● **WHAT TO WORK ON**
a – Do these statements agree with the article on the Facebook anti-vaccination campaign? Answer yes or no for each, and quote the words from the article that decide it. (i) The analysis found that anti-vaccination arguments center on four themes. (ii) The research appeared in the journal Pediatrics. (iii) The Facebook campaign was aimed at a pediatric practice in Pittsburgh.
b – Continue the article on the Facebook anti-vaccination campaign against a pediatric practice, starting after its last sentence.

╭─ PASSAGE PROVIDED

Analyzing a Facebook-Fueled Anti-Vaccination Attack: ‘It’s Not All About Autism’

An analysis of Facebook profiles for people who posted anti-vaccination sentiments reveals four key subgroups that are interconnected by various themes.

Social media has given those espousing anti-vaccination sentiments an effective medium to spread their message. However, an analysis of a viral Facebook campaign against a Pittsburgh pediatric practice reveals that the movement isn’t “all about autism.” Instead, the research from the University of Pittsburgh Center for Research on Media, Technology, and Health finds that anti-vaccination arguments center on four distinct themes that can appeal to diverse audiences.

The research, published in the journal Vaccine, suggests a framework that pediatricians can use to open a conversation with parents who are hesitant to immunize their children, while also “inoculating” those parents with skills to resist anti-vaccination messages on social media.

╰─
╭─ GIVEN DATA

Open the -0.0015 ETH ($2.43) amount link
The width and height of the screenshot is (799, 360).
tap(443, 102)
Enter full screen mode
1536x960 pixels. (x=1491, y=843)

╰─
╭─ GIVEN DATA

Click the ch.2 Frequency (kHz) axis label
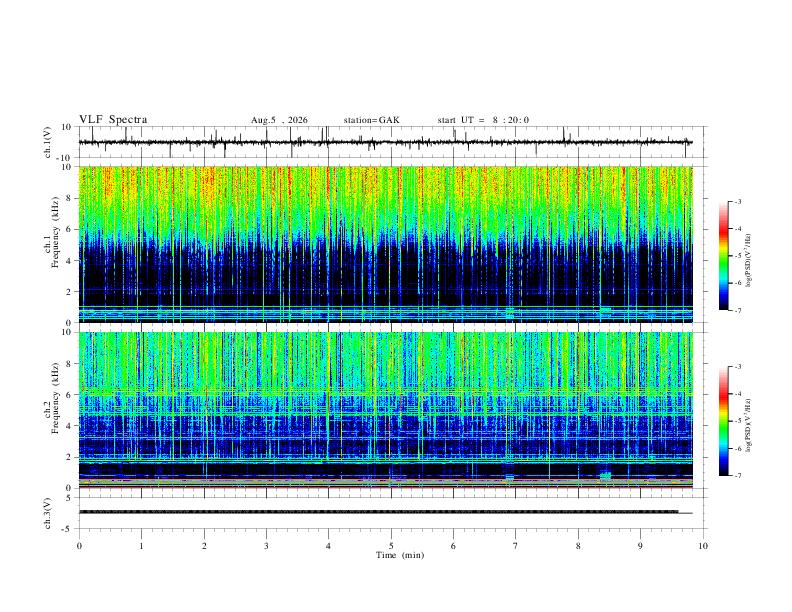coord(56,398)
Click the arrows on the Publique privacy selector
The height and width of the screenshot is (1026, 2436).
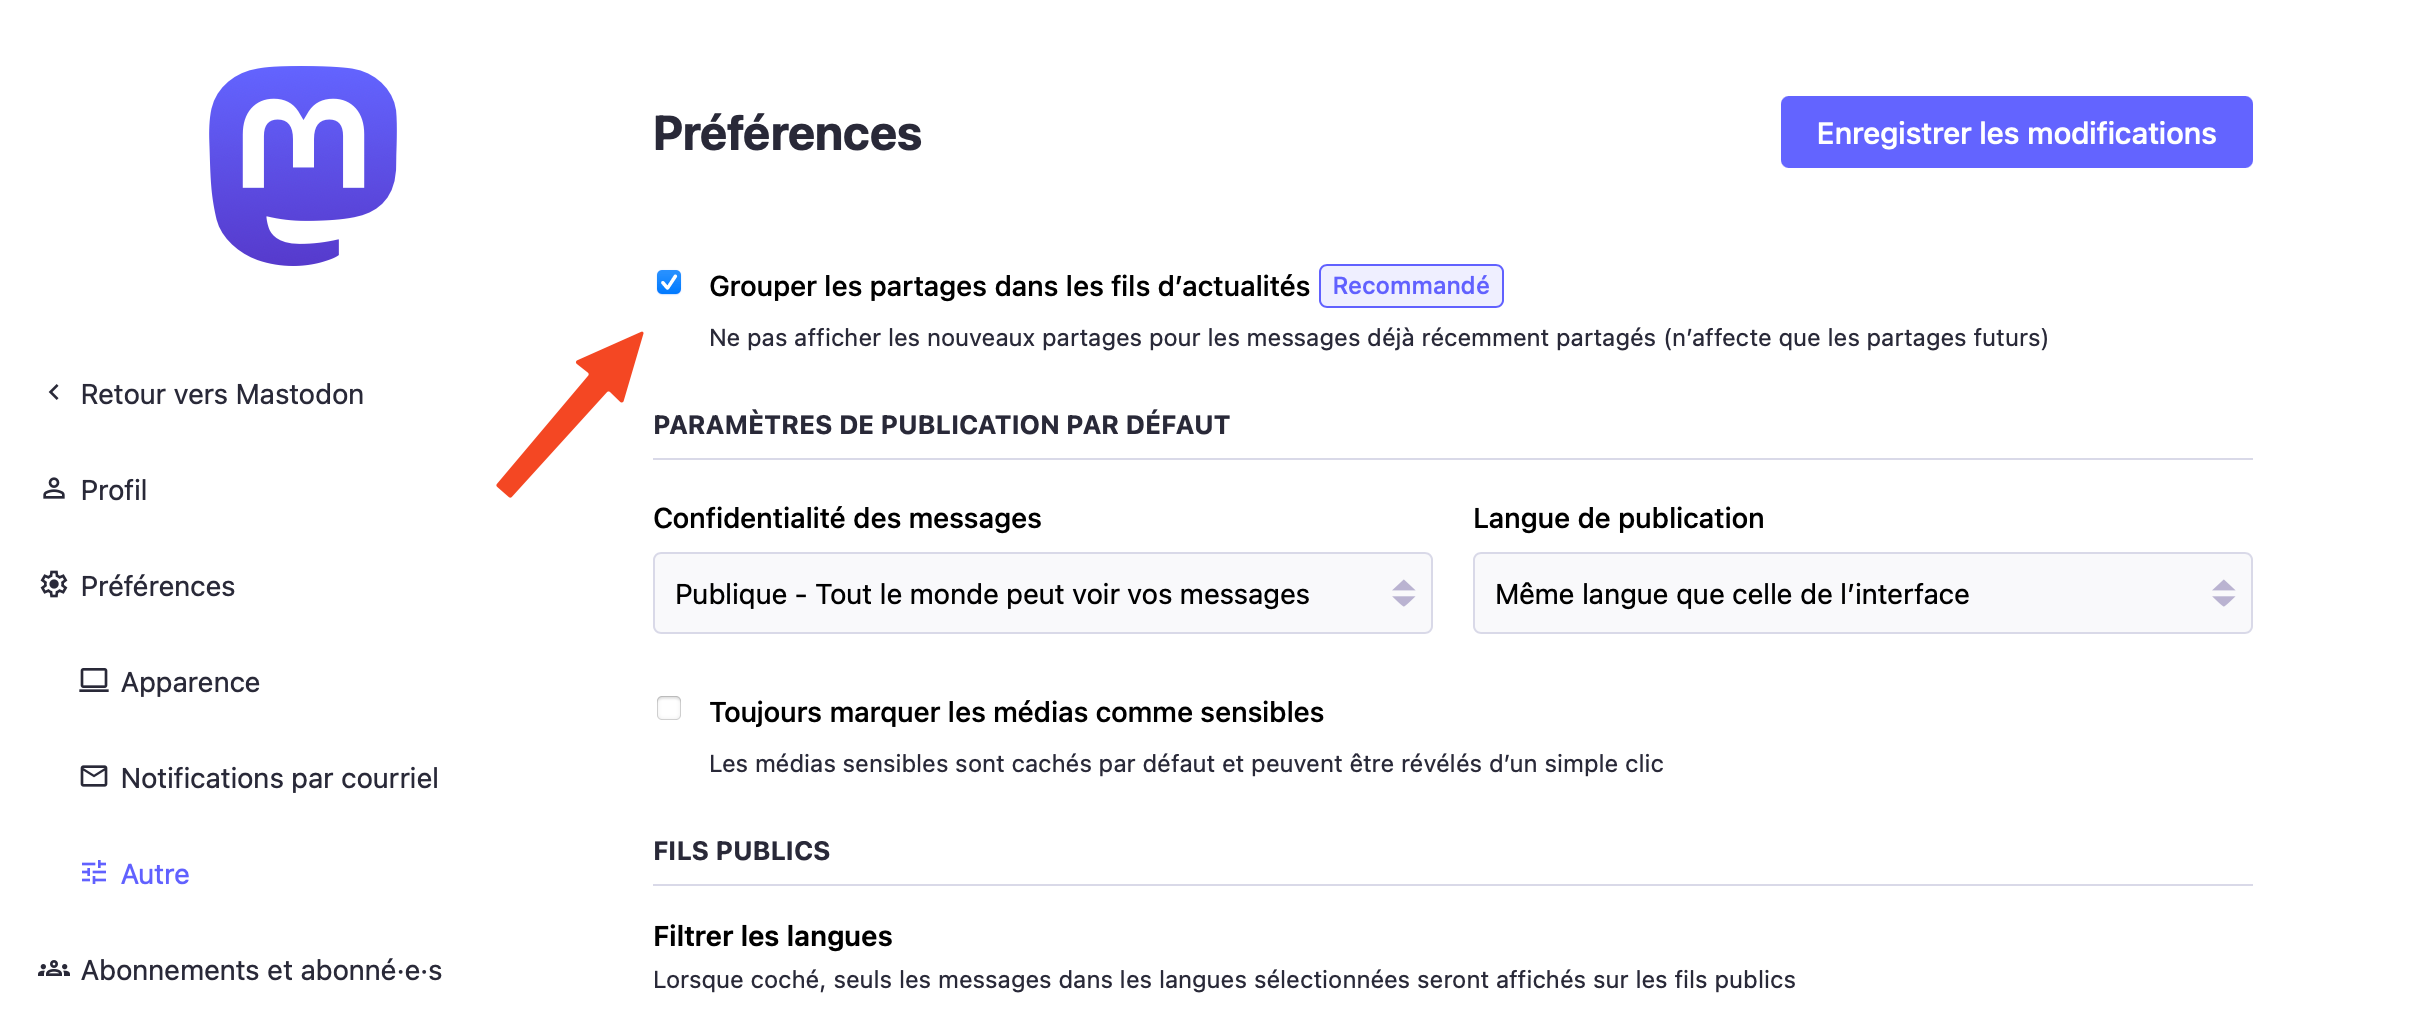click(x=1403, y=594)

╰─

● **TASK ANSWERS**
a –
(i) Yes: "anti-vaccination arguments center on four distinct themes that can appeal to diverse audiences"
(ii) No: "published in the journal Vaccine"
(iii) Yes: "a viral Facebook campaign against a Pittsburgh pediatric practice"

b –
“If we dismiss anybody who has an opposing view, we’re giving up an opportunity to understand them and come to a common ground,” said senior author Brian Primack, M.D., Ph.D., director of Pitt’s Center for Research on Media, Technology, and Health, and dean of the Pitt Honors College. “That’s what our research is about. We want to understand vaccine-hesitant parents in order to give clinicians the opportunity to optimally and respectfully communicate with them about the importance of immunization.”

Vaccines are hailed as one of the greatest public health achievements of modern medicine and have prevented more than 100 million cases of serious childhood contagious diseases. However, in the U.S., only 70 percent of children ages 19 to 35 months receive all recommended immunizations, and, so far this year, hundreds of children in a dozen states have contracted measles, a disease that was declared eliminated in the U.S. nearly two decades ago due to high vaccination rates. In Europe, tens of thousands of children have been diagnosed with the vaccine-preventable disease, and dozens have died in the past year.

In 2017, Kids Plus Pediatrics, a Pittsburgh-based pediatric practice, posted a video on its Facebook page featuring its practitioners encouraging HPV vaccination to prevent cancer. Nearly a month after the video posted, it caught the attention of multiple anti-vaccination groups and, in an eight-day period, garnered thousands of anti-vaccination comments.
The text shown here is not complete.